> _Tarefas_
**A)** Segundo o trecho, em qual blog Pénélope Bagieu começou a expor seu talento?
**B)** Enumere todos os nomes de pessoas e de personagens mencionados no trecho.
**C)** Atualize a parte do trecho entre "Os quadrinhos dominaram" e "e muito divertida.", inclusive, substituindo "livrarias" por "lojas".
═══ Trecho ═══
Os quadrinhos dominaram as prateleiras de diversas livrarias espalhadas pelo mundo, não só por causa do mundo geek ser cada vez mais explorado comercialmente, mas também por causa dos diversos filmes de super heróis que estreiam nos cinemas quase que mensalmente. Mas, não é só de super herói que o universo dos quadrinhos sobrevive, é possível cativar (e muito) um leitor com histórias cotidianas contadas por esse meio artístico. Como é o caso de “Uma Morte Horrível”, da ilustradora e agora autora Pénélope Bagieu, uma jovem talentosa que começou expondo seu talento no pequeno blog “Ma vie est tout à fait fascinante” (Minha vida é realmente fascinante) e agora explora um novo universo literário para contar uma história cheia de reviravoltas e muito divertida.
Não se engane pela capa misteriosa ou o nome sugestivo, não se trata de nenhum caso de assassinato ou um mistério envolvendo uma morte, quer dizer, mais ou menos. A principio parece mais uma história de alguém insatisfeito com a vida. Zoé trabalha muito e ainda precisa aguentar um relacionamento abusivo, até que conhece Thomas, um escritor um tanto quanto exótico e como um bom escritor clichê se acha a última bolacha do pacote, mas que está vivendo um enorme bloqueio criativo, o que muda quando ele conhece Zoé, que não se considera uma pessoa muito intelectual e mal sabe diferenciar Balzac de Batman. Mas ela começa a perceber que alguma coisa está errada e vive receosa, com medo de cair em outro relacionamento abusivo. Conforme você vai acompanhando a leitura (uma leitura bem rápida, aliás) você percebe que existe um jeito meio Woody Allen de se contar história sobre relacionamentos, existe a mocinha perdida dentro da sua própria vida e os relacionamentos conturbados a sua volta.
═══ Dados disponíveis ═══
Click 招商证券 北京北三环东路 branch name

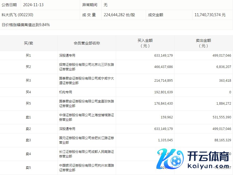(x=87, y=67)
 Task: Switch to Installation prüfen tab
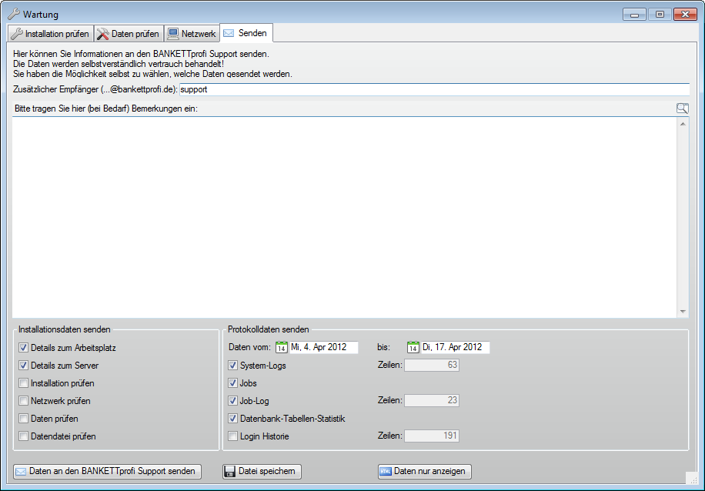click(51, 34)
═══
> _Soluções_
**A)** No blog "Ma vie est tout à fait fascinante" (Minha vida é realmente fascinante).

**B)** Pénélope Bagieu, Zoé, Thomas, Balzac, Batman, Woody Allen

**C)**
Os quadrinhos dominaram as prateleiras de diversas lojas espalhadas pelo mundo, não só por causa do mundo geek ser cada vez mais explorado comercialmente, mas também por causa dos diversos filmes de super heróis que estreiam nos cinemas quase que mensalmente. Mas, não é só de super herói que o universo dos quadrinhos sobrevive, é possível cativar (e muito) um leitor com histórias cotidianas contadas por esse meio artístico. Como é o caso de “Uma Morte Horrível”, da ilustradora e agora autora Pénélope Bagieu, uma jovem talentosa que começou expondo seu talento no pequeno blog “Ma vie est tout à fait fascinante” (Minha vida é realmente fascinante) e agora explora um novo universo literário para contar uma história cheia de reviravoltas e muito divertida.